Человек в штатском тихо сказал:
— Харченко просил. Пусти парня, сын Харченко вместе с ним служил, на руках у него умер. Пусти его, путь едет. Он ведь к нам мимо плана пришёл, что тебе, жалко, что ль? Пусти, Валентин Александрович, Харченко нас просил.
Человек в кителе как-то сдулся. Холодный колючий воздух вышел из него разом, и мундир его опал, как приземлившийся воздушный шар.
— Перестань ты, Юра, на жалость давить…
Но что-то в воздухе кабинета стронулось, какой-то геологический сдвиг произошёл в пространстве вокруг стола.
Судьба Еськова решалась помимо им самим заготовленного шаблона. Его стройная система убеждения валилась под откос, как взорванный эшелон. Сыграла роль не наука о захоронениях, а короткая жизнь лейтенанта Харченко, которого убили на его глазах. Ни на каких руках Еськов его не держал, просто Харченко наступил на мину, и даже хоронить от него стало нечего — какие-то обрывки гимнастёрки и две медали. Захоронение, впрочем, было, но безо всякой науки.
И теперь мёртвый Харченко помогал его мечте.
— Ладно.

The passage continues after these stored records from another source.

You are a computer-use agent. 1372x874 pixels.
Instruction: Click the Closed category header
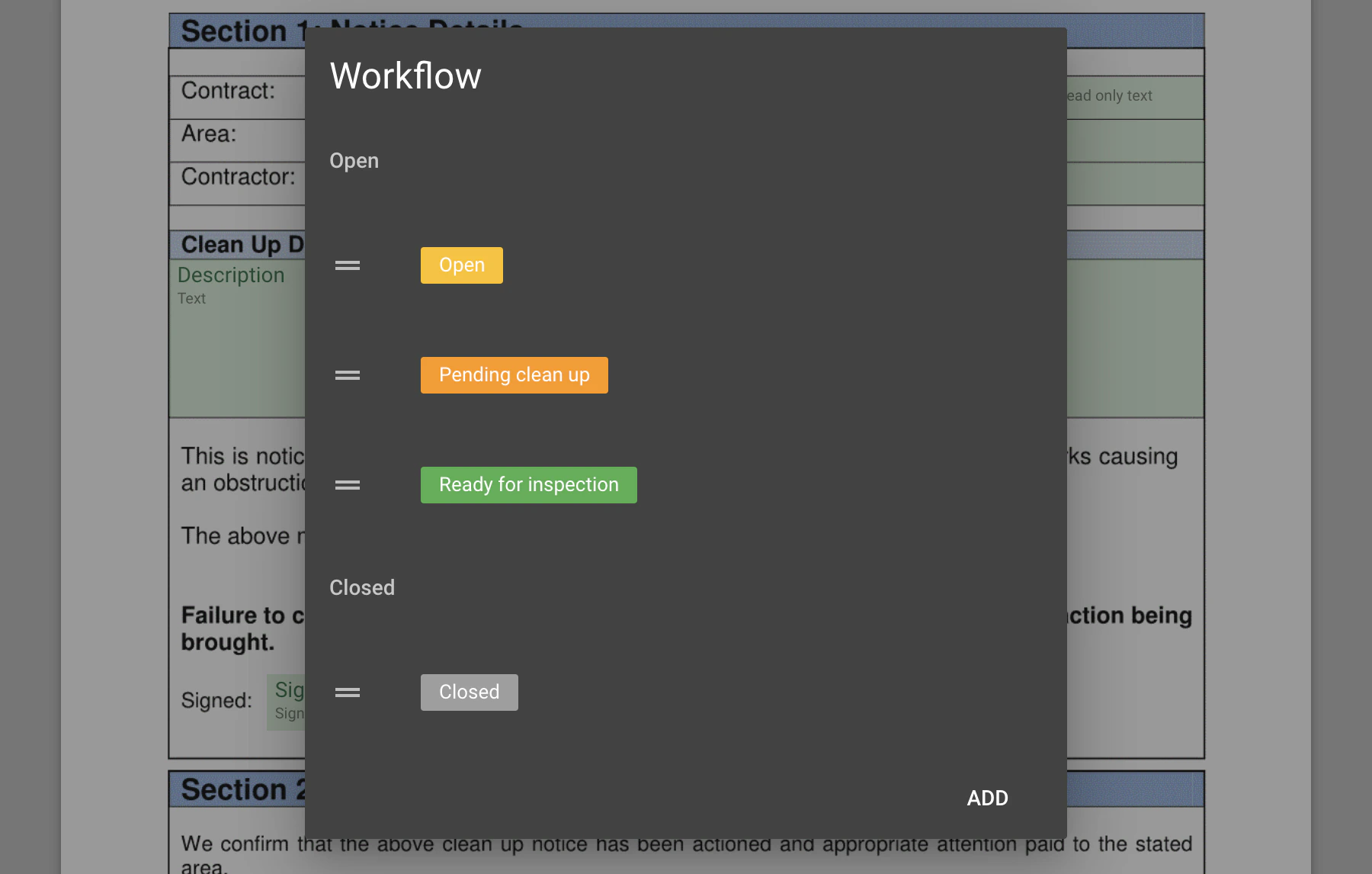[361, 587]
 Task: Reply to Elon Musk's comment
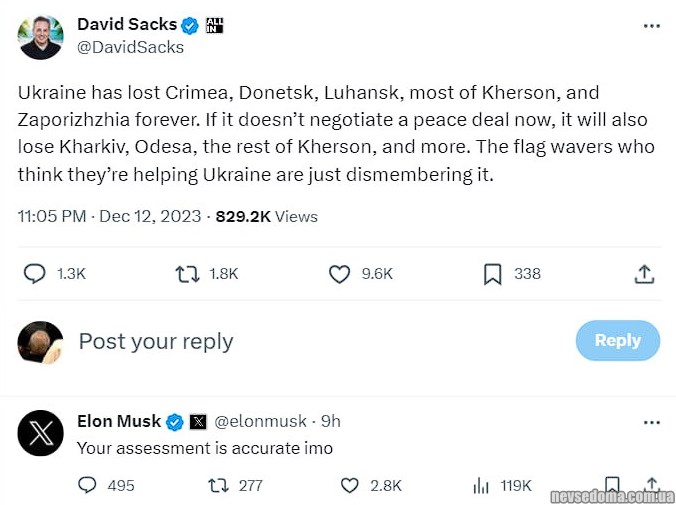pyautogui.click(x=88, y=485)
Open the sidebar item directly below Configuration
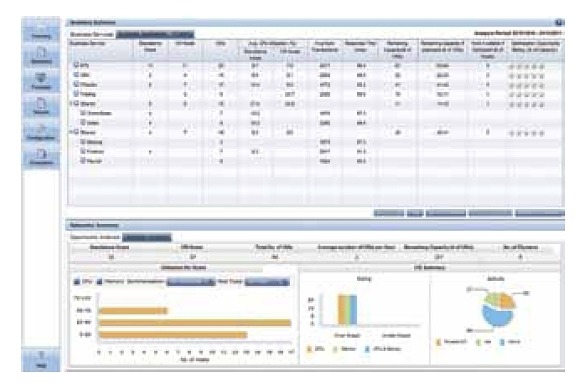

Отдай там… — сказал начальник и черкнул что-то в блокноте, тут же оторвав листок. — Пусть готовят в приказ. Завтра распишешься.
И сам упругий воздух кабинета вытолкнул Еськова наружу, в предбанник, туда, где смотрела на него машинистка.
Металл действительно был важнее прочего — и металлов было пять. Золото и уран были важнее многих, но номера их шли в другом порядке. 27 был номер кобальта. Номер олова был — 50, номер вольфрама — 74, а золото шло 79-м. И наконец, номер урана был 92.
Так они сидели в своих клетках на стене Геологического управления. Цифры сидели на жёрдочках, как птицы в зоопарке: 27, 50, 74, 79 и 92 — и сверху на них глядел бородатый Менделеев, а сбоку — усатый Сталин.
Мамонтов не было в этой таблице, но Еськов, держа листок в руке, мысленно вписал его в одну из пустых клеток.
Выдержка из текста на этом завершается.